I am currently a member of the Brain Interfacing Lab and am pursuing research that harnesses dynamical systems theory to model how spiking activity in recorded motor cortical neurons yields motor control. On the theoretical side, my research involves developing new mathematical frameworks for analyzing neural data and modeling relationships between neurons and behavior. This ties into my computational work, which involves building pipelines for processing large sets of neural data, and utilizing tools from machine learning, optimization, and statistical signal processing to apply theoretical frameworks to real-world data. I engage in experimental research and help design paradigms for testing novel hypotheses about the nature of motor control. Finally, as an engineer, I also design systems for interfacing with hardware, and ultimately improving brain-machine interfaces. By combining theory, computation, experiments, and engineering, I hope to test and better understand how the brain works.

Lab Affiliations


All Publications


  • Dynamics of ramping bursts in a respiratory neuron model JOURNAL OF COMPUTATIONAL NEUROSCIENCE Abdulla, M. U., Phillips, R. S., Rubin, J. E. 2022; 50 (2): 161-180

    Abstract

    Intensive computational and theoretical work has led to the development of multiple mathematical models for bursting in respiratory neurons in the pre-Bötzinger Complex (pre-BötC) of the mammalian brainstem. Nonetheless, these previous models have not captured the pre-inspiratory ramping aspects of these neurons' activity patterns, in which relatively slow tonic spiking gradually progresses to faster spiking and a full-blown burst, with a corresponding gradual development of an underlying plateau potential. In this work, we show that the incorporation of the dynamics of the extracellular potassium ion concentration into an existing model for pre-BötC neuron bursting, along with some parameter adjustments, suffices to induce this ramping behavior. Using fast-slow decomposition, we show that this activity can be considered as a form of parabolic bursting, but with burst termination at a homoclinic bifurcation rather than as a SNIC bifurcation. We also investigate the parameter-dependence of these solutions and show that the proposed model yields a greater dynamic range of burst frequencies, durations, and duty cycles than those produced by other models in the literature.

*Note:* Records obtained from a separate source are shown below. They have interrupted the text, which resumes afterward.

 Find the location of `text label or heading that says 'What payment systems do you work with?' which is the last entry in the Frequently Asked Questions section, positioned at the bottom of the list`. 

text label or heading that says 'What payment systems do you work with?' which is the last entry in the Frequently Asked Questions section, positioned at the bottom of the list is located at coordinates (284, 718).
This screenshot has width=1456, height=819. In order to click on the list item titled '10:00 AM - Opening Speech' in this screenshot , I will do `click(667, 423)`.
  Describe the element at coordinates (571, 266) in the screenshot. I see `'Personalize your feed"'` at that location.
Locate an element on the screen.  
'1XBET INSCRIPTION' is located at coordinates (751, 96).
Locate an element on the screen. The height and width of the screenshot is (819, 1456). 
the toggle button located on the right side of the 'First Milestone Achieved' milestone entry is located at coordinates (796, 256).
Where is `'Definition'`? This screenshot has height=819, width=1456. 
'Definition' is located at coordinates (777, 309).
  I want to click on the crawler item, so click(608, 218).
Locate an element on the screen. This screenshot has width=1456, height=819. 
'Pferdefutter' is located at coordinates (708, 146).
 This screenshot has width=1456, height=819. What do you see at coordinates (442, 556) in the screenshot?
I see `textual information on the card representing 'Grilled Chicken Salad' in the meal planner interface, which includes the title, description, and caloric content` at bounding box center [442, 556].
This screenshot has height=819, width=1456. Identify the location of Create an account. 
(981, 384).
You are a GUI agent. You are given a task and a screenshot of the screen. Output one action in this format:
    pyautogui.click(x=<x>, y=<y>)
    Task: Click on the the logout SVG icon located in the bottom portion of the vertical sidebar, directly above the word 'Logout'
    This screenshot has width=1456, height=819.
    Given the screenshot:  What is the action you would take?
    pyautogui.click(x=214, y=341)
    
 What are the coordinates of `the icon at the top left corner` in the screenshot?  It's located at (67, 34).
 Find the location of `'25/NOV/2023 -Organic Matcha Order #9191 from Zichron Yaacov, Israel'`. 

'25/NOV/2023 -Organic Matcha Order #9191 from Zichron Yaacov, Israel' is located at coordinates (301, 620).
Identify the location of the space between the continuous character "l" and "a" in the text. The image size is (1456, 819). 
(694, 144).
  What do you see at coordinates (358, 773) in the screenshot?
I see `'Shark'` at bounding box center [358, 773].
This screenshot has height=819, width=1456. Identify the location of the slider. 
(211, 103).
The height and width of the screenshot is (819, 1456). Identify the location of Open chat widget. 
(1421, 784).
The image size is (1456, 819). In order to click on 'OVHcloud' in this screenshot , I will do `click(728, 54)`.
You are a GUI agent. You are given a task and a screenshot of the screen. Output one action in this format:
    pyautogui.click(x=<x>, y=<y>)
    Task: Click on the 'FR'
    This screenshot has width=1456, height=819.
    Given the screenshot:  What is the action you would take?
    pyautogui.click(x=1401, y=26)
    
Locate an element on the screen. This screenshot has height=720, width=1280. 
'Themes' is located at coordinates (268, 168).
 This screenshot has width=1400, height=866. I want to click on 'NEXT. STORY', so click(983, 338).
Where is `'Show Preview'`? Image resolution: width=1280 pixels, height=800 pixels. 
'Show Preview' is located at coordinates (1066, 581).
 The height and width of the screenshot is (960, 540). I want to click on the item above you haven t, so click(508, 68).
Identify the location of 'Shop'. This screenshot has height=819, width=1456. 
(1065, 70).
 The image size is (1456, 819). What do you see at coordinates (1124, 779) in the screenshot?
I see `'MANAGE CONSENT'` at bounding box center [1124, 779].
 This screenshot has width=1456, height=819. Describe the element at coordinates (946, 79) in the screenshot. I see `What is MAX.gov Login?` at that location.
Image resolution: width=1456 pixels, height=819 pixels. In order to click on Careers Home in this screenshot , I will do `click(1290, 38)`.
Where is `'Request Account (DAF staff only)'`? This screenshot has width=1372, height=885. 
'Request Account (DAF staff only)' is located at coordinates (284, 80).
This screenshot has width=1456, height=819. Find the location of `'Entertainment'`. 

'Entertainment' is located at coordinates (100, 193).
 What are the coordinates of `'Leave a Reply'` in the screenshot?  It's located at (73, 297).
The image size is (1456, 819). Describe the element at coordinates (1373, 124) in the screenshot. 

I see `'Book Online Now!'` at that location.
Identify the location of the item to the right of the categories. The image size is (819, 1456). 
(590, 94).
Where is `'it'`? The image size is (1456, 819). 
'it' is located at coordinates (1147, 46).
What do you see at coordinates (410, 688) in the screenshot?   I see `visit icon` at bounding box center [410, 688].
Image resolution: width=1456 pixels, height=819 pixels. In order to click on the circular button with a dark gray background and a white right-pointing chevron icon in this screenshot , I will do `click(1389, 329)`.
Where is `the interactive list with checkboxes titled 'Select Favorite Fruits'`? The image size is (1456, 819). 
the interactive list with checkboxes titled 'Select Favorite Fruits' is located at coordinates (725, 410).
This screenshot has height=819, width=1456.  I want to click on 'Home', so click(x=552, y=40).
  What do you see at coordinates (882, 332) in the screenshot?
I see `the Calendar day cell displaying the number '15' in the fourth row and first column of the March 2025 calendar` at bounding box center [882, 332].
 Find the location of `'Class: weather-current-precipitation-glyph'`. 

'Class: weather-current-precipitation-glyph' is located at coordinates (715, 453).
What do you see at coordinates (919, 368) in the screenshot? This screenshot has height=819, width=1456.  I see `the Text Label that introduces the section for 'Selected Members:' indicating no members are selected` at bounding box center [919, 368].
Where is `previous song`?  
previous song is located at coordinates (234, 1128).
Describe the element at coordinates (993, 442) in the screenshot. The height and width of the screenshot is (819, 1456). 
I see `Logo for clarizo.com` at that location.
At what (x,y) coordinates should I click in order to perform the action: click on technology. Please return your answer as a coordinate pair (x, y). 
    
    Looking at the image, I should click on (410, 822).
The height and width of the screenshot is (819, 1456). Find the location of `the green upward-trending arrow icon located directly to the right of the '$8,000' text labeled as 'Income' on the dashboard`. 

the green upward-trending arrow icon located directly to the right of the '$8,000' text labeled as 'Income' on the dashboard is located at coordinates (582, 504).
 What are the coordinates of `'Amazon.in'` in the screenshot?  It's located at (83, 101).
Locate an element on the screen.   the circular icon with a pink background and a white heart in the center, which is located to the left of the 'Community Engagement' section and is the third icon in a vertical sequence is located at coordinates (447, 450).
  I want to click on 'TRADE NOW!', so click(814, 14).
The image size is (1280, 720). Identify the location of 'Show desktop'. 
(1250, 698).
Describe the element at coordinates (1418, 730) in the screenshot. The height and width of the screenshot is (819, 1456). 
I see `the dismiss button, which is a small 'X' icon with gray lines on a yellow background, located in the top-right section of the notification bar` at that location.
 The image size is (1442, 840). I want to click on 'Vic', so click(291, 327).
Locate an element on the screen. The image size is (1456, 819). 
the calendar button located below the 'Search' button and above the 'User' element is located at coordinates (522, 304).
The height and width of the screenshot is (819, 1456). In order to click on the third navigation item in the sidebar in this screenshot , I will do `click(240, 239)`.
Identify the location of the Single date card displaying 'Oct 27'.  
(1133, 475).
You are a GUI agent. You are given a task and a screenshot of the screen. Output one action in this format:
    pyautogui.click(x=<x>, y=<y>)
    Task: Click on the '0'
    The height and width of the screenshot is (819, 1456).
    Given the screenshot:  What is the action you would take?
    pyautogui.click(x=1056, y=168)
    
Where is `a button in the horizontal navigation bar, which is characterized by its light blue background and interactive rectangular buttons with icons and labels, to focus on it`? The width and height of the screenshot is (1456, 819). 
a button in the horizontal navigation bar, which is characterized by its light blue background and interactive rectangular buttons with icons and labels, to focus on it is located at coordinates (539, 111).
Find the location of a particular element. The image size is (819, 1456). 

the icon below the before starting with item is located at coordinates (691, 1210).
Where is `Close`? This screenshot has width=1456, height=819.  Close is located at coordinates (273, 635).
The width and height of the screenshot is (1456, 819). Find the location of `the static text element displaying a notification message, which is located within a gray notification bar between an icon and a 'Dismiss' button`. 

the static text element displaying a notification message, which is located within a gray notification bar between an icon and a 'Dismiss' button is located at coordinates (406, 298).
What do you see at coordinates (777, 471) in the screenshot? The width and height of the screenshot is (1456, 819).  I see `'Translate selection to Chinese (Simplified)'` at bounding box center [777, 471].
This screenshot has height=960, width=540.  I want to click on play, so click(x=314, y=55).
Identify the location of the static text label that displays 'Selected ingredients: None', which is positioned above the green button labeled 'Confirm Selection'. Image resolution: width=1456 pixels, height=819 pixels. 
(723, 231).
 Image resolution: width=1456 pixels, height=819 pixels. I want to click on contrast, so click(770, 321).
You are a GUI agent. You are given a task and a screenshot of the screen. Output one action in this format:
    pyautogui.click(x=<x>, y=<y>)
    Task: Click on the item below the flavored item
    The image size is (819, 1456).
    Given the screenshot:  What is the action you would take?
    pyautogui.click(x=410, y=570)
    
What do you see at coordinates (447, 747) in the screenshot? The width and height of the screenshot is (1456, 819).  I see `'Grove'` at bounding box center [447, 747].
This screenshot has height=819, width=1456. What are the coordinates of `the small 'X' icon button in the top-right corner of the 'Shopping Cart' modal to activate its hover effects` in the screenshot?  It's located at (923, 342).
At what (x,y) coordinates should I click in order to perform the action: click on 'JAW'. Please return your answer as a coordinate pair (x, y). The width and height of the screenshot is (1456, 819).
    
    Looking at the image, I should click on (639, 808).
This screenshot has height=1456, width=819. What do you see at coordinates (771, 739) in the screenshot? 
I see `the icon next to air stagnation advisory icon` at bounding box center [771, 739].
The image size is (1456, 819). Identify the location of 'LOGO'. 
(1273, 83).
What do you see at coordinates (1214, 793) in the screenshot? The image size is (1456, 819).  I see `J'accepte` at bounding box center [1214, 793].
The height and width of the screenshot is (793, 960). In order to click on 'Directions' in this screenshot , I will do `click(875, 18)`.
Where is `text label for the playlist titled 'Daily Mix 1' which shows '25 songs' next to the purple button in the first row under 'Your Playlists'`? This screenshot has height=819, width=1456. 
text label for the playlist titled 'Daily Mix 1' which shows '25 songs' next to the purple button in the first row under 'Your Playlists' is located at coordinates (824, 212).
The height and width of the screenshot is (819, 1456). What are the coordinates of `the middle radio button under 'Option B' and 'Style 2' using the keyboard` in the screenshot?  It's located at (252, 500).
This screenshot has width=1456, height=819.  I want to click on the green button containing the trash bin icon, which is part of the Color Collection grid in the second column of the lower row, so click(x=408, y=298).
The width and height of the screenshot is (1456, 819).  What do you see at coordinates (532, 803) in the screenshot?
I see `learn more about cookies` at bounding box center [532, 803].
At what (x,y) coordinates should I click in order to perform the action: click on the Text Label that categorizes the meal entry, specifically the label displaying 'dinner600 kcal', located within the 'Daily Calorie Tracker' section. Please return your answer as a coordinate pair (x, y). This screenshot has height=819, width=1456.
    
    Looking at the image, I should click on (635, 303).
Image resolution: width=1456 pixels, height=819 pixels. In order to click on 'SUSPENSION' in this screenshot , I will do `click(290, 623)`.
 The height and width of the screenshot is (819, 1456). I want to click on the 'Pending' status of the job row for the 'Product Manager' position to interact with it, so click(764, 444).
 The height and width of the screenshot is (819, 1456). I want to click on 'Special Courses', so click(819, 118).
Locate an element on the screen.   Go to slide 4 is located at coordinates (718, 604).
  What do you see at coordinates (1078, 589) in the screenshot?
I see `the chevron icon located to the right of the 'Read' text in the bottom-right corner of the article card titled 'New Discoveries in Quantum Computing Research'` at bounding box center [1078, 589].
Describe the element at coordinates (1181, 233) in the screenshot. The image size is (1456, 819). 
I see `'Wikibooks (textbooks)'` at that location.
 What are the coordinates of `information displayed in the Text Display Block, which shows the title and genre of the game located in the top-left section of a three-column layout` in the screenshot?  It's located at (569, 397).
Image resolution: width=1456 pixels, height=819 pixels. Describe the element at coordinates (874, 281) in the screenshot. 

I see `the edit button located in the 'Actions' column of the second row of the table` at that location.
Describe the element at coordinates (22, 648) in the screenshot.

    View details for DOI 10.1007/s10827-021-00800-w

    View details for Web of Science ID 000711315300001

    View details for PubMedID 34704174

  • Classification of the Second Minimal Orbits in the Sharkovski Ordering AXIOMS Abdulla, U. G., Iqbal, N. H., Abdulla, M. U., Abdulla, R. U. 2025; 14 (3)
  • Second Minimal Orbits, Sharkovski Ordering and Universality in Chaos INTERNATIONAL JOURNAL OF BIFURCATION AND CHAOS Abdulla, U. G., Abdulla, R. U., Abdulla, M. U., Iqbal, N. H. 2017; 27 (5)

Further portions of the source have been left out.